閃光
余りにも現実離れした出来事だったので書くか悩んだが、実際に目撃した出来事だったので記述することにする。
退屈な昼下がりの時だった。本を読みながら静かな時間が過ぎていった。
私から少し離れた所で白い男も本を開き、お互い干渉せずその世界に没頭していた。
突如後ろから気配を感じ、意識してみると一人の女が立っていた。
近頃私の机周りを水害で侵していた女とは別人である。特に行動をするわけでもなく只々そこにいるだけだったので気にせず読書に戻ると、件の水害の女が帰ってきた。

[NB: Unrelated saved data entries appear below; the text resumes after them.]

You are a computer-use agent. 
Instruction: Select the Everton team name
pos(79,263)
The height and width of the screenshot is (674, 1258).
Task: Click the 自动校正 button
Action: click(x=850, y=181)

何か癇に障る事が有ったのか、お互いにけなし合い始めた。私は見ることは出来ても聞くことは苦手なので、酷い罵声が飛び交っているような気がする程度で、読書に支障をきたす事はなかった。
だが白い男は違ったようだ、啀み合いは取っ組み合いの喧嘩にまでエスカレートしていた。
水害の女はフライパンのような鈍器を持ち出し、そばに立っていた女もそれに対応して激しい攻防を繰り返してた。私のベッドの上で。

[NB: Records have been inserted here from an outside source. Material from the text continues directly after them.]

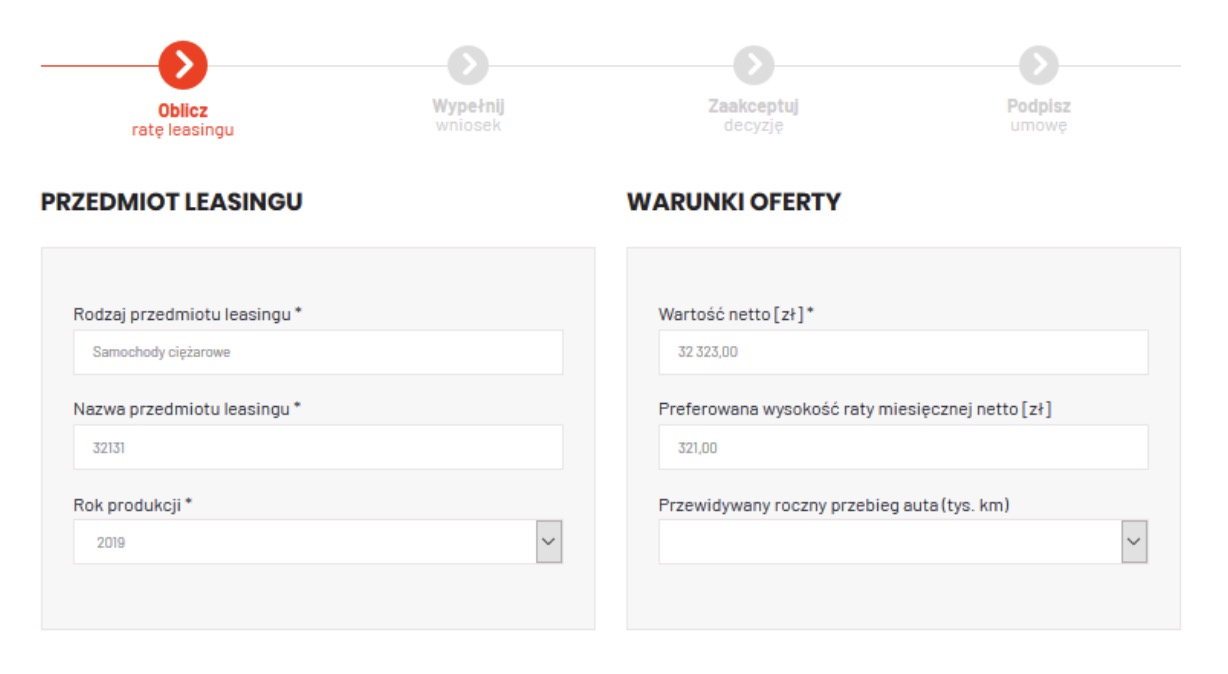Click the Wypełnij step arrow icon

click(468, 65)
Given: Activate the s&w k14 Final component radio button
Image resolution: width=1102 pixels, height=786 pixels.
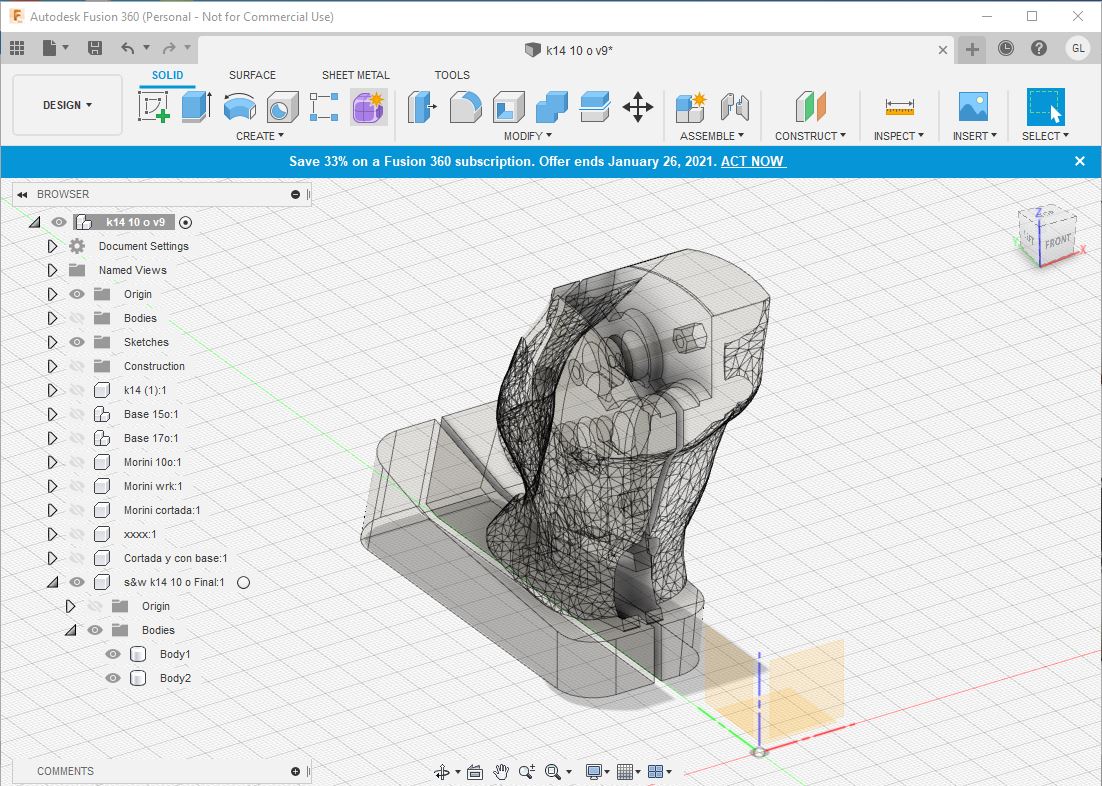Looking at the screenshot, I should click(x=243, y=582).
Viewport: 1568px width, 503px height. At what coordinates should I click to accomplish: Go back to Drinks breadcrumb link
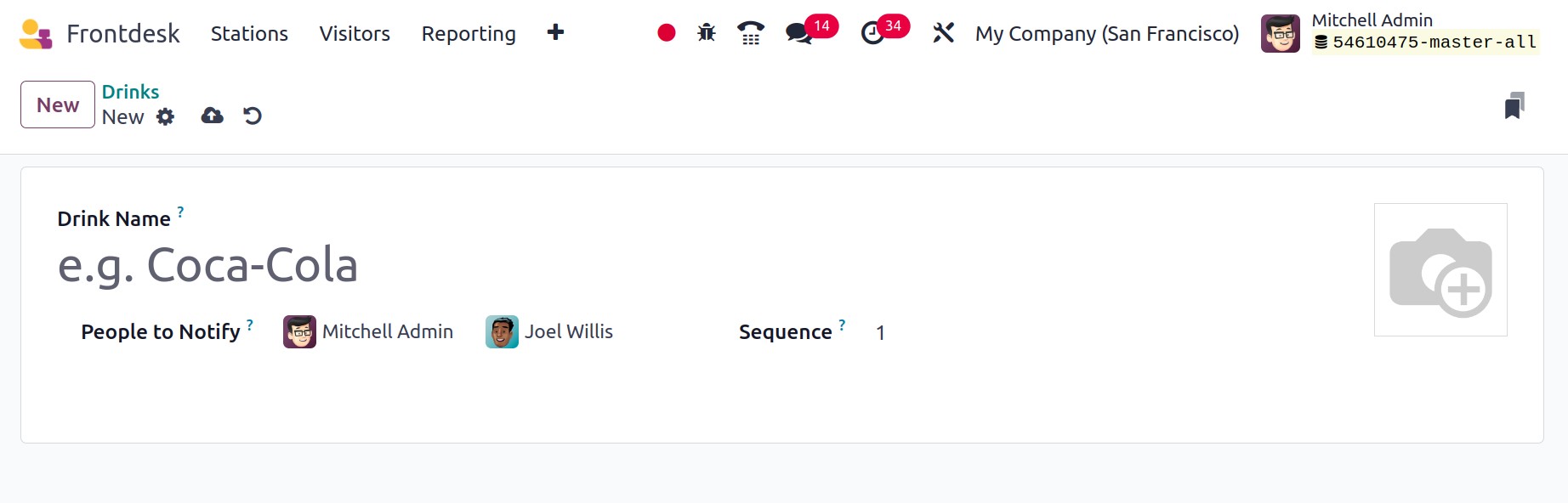pos(130,92)
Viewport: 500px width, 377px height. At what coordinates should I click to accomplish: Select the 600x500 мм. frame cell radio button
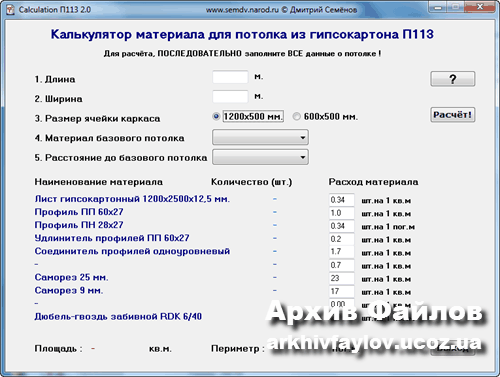click(x=296, y=116)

白い男は耐えきれず本をパタンと音を立てて閉じると、やれやれと言う感じで片手の手首に腕時計のように撒いていた筒のような装置を二人に向けた。
筒から赤とも白とも取れる眩い閃光と共に二人をビームのような物で吹き飛ばした。
光が収まると、白い男は再び読書に戻る。
あまりにも現実離れした突然の出来事で、呆気にとられる私は読書に戻ろうにもどこまで読んだのか忘れてしまったのであった。
2週間ほどして吹き飛ばされた二人は帰ってきた、仲良くなって。